Stored items:
§ §

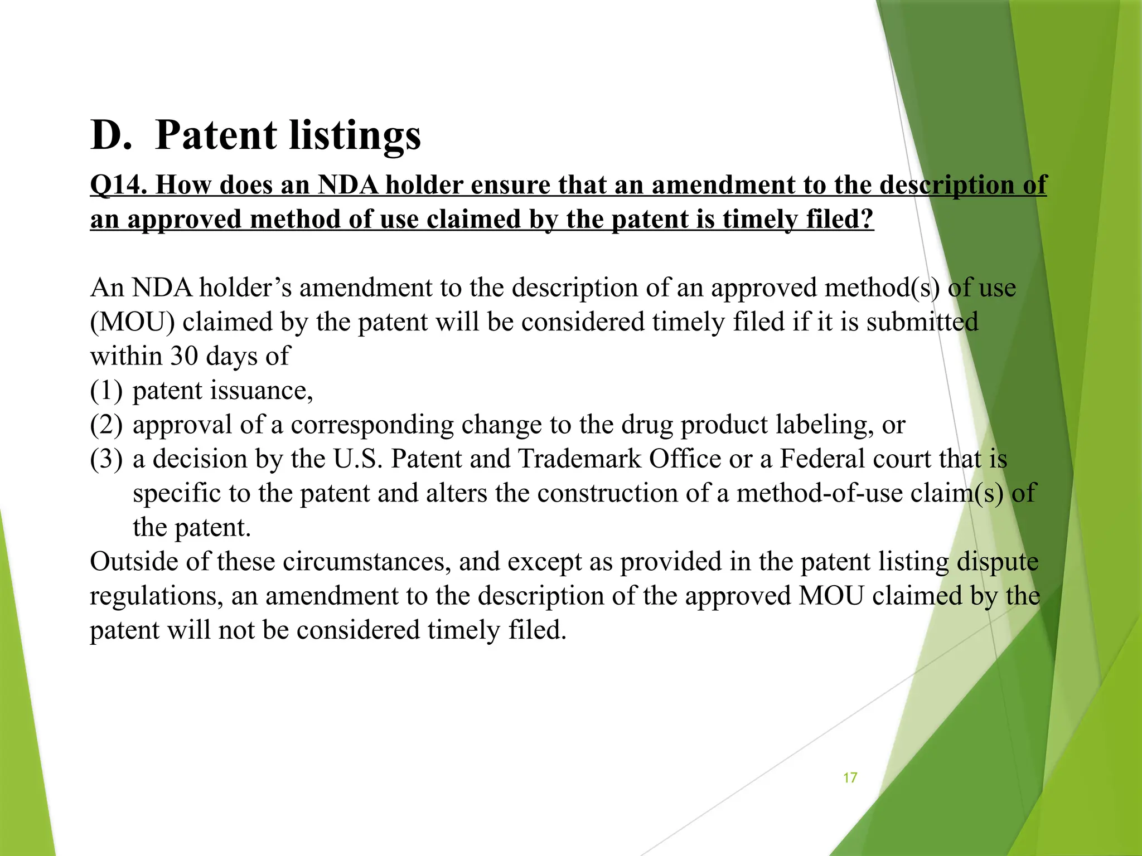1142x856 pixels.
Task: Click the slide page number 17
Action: [x=850, y=777]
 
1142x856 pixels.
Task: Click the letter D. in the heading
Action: [x=112, y=135]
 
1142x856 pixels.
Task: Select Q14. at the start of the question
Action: [x=118, y=185]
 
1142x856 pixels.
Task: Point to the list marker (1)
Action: [x=106, y=391]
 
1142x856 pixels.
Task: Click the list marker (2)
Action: [x=106, y=425]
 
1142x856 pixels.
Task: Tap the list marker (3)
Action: [x=106, y=459]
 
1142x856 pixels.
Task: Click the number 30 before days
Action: [x=185, y=356]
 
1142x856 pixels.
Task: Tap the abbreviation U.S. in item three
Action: [x=357, y=459]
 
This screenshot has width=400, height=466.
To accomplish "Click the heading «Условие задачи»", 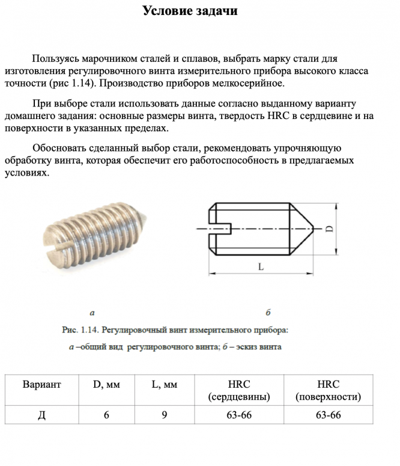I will point(190,11).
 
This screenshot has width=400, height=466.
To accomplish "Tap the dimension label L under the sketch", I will point(261,268).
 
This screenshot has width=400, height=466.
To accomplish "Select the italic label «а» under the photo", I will point(92,312).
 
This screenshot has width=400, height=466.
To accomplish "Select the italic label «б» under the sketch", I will point(268,312).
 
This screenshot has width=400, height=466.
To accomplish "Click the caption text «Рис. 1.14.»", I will point(81,330).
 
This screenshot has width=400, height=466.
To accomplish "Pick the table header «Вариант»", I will point(41,385).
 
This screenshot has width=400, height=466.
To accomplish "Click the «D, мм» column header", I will point(106,385).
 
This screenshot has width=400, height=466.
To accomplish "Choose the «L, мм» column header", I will point(164,385).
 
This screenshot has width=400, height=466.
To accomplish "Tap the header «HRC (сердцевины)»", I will point(239,391).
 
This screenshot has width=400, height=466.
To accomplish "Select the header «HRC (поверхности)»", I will point(328,391).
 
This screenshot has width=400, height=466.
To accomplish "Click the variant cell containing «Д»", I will point(41,415).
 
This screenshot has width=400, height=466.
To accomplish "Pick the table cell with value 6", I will point(106,415).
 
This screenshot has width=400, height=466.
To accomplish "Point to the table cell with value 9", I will point(164,415).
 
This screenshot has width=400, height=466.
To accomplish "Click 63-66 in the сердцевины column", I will point(239,415).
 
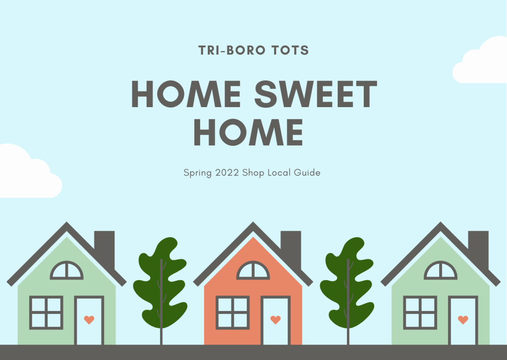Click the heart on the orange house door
point(276,320)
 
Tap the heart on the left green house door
point(89,320)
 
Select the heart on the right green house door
point(463,320)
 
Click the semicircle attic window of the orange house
point(253,271)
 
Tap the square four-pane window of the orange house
point(232,312)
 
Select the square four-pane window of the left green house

§ §

#### [What you are asked to do]
Render everything from the start of the entries down to the line containing "Action: [x=357, y=459]" as a JSON list of strings, one string per line, with blank lines omitted and the pictures left out.

#### [Solved problem]
[
  "1142x856 pixels.",
  "Task: Click the slide page number 17",
  "Action: [x=850, y=777]",
  "1142x856 pixels.",
  "Task: Click the letter D. in the heading",
  "Action: [x=112, y=135]",
  "1142x856 pixels.",
  "Task: Select Q14. at the start of the question",
  "Action: [x=118, y=185]",
  "1142x856 pixels.",
  "Task: Point to the list marker (1)",
  "Action: [x=106, y=391]",
  "1142x856 pixels.",
  "Task: Click the list marker (2)",
  "Action: [x=106, y=425]",
  "1142x856 pixels.",
  "Task: Tap the list marker (3)",
  "Action: [x=106, y=459]",
  "1142x856 pixels.",
  "Task: Click the number 30 before days",
  "Action: [x=185, y=356]",
  "1142x856 pixels.",
  "Task: Tap the abbreviation U.S. in item three",
  "Action: [x=357, y=459]"
]